### BRIEF A
Name every machine learning model mentioned in the passage below on K-means SMOTE oversampling.
### BRIEF B
Write the next part of the passage on K-means SMOTE oversampling, picking up after its final sentence.

In Fig. 2, we juxtaposed the performance metrics obtained using K-means SMOTE against those obtained without oversampling across various machine learning models. In Fig. 2, the blue bars represent the F1 score achieved with K-means SMOTE (oversampling), while the orange bars represent the F1 score without oversampling. Notably, when comparing the performance in the test dataset using the F1 score metric, the oversampling dataset generated with K-means SMOTE consistently yielded superior results compared to the without oversampling approach. For instance, in the case of the AdaBoost model, K-means SMOTE resulted in an F1 score of 0.412 for the technique without oversampling, whereas it achieved an F1 score of 0.445 for K-means SMOTE. Similarly, in the XGBoost model, the F1 score improved from 0.447 without oversampling to 0.842 with K-means SMOTE. This trend persisted across various other models such as LightGBM, CatBoost, RF, MLP, LSTM, and a dynamic ensemble, where K-means SMOTE consistently demonstrated superior performance in terms of the F1 score compared to the technique without oversampling. These results underscore the effectiveness of K-means SMOTE in enhancing the predictive performance of ML models for soil movement prediction tasks.

### DATA EXCERPT
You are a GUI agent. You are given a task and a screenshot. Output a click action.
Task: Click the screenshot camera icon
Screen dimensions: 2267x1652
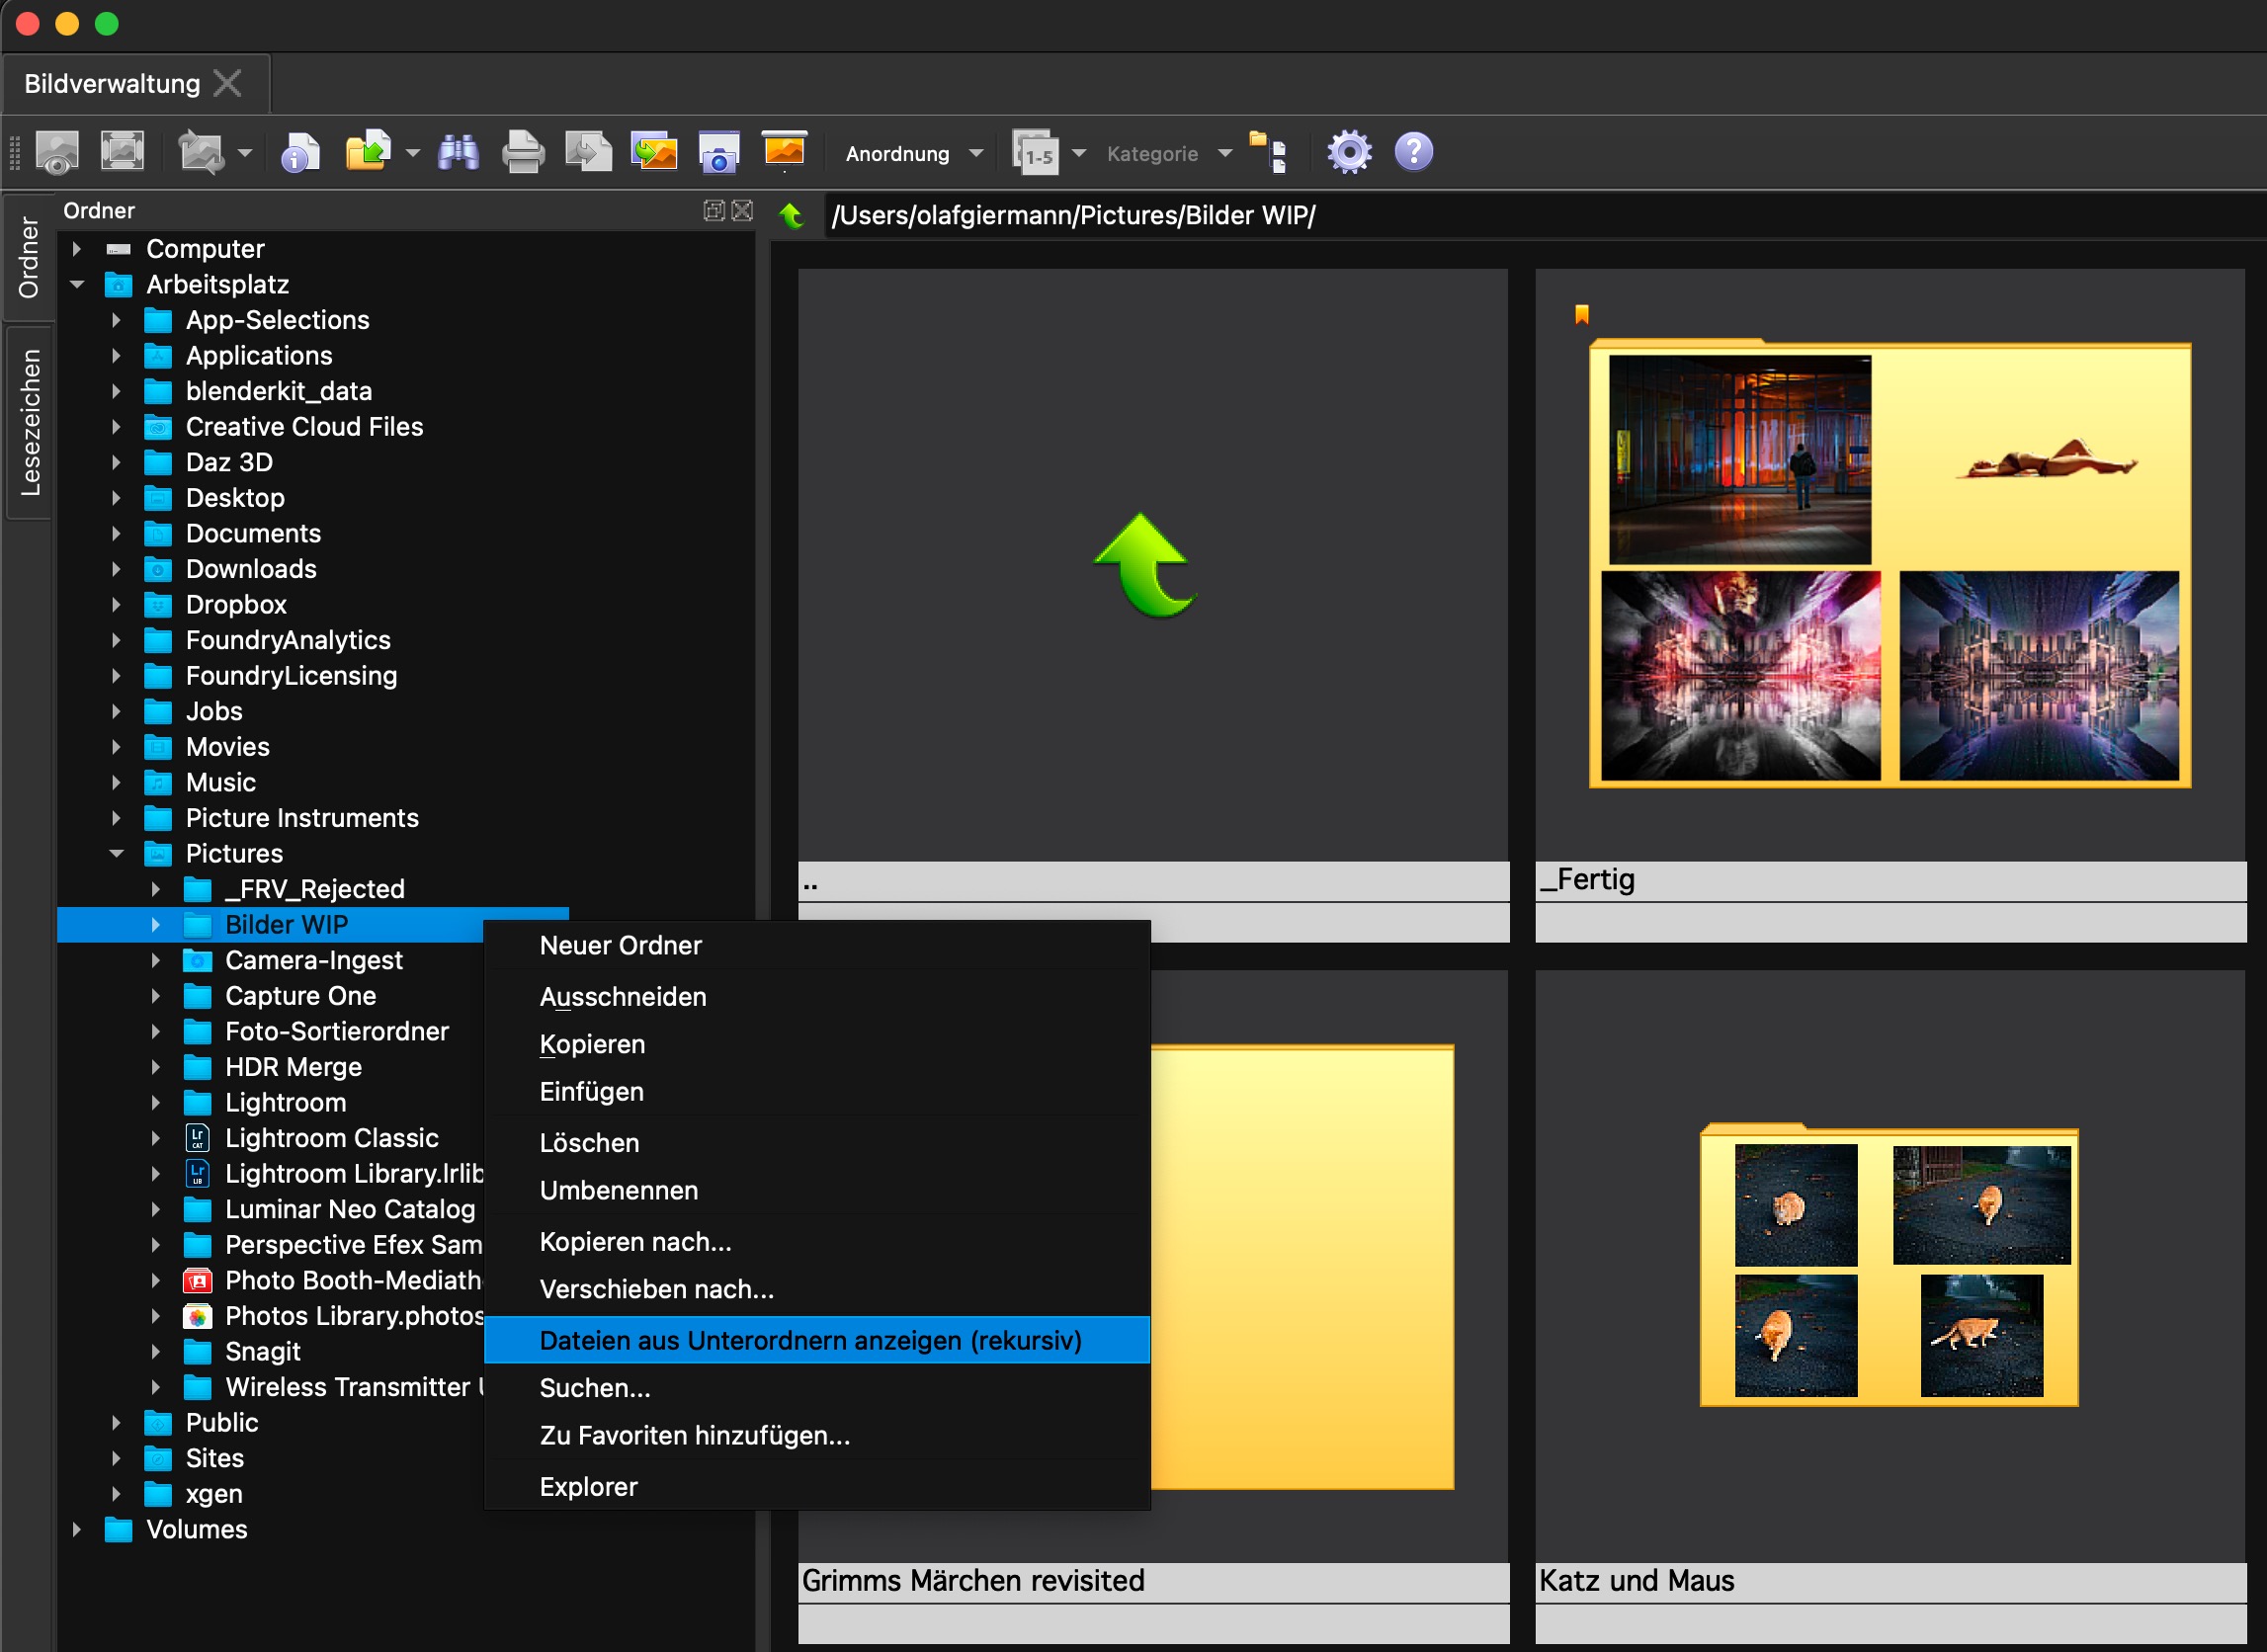718,153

### TASK OUTPUT A
AdaBoost, XGBoost, LightGBM, CatBoost, RF, MLP, LSTM, dynamic ensemble

### TASK OUTPUT B
Figure 3 illustrates the confusion matrix, depicting the performance of the dynamic ensemble model in both the training and testing datasets, utilizing the K-means SMOTE oversampling technique. The confusion matrix provides a comprehensive overview of the model's classification accuracy by presenting the true and predicted labels across different classes. The dynamic ensemble model demonstrates robust performance in the training dataset, as evidenced by the high counts along the diagonal, indicating a substantial number of correct predictions across all classes. Similarly, in the testing dataset, the model maintains its efficacy, with the majority of samples correctly classified across various classes.
In summary, the threat posed by landslides requires the development of effective prediction frameworks, although modeling the chaotic nature of natural data remains challenging. The analyzed dataset exhibited a significant class imbalance, with the majority class dominating the samples. This distribution imbalance necessitated careful consideration and appropriate techniques to address the issue.
Various oversampling techniques were employed to tackle the class imbalance, including SMOTE and its extensions (K-means SMOTE, borderline-SMOTE, and ADASYN). ADASYN, which focuses on the minority-class boundary, effectively generated synthetic data points and improved the class distribution balance.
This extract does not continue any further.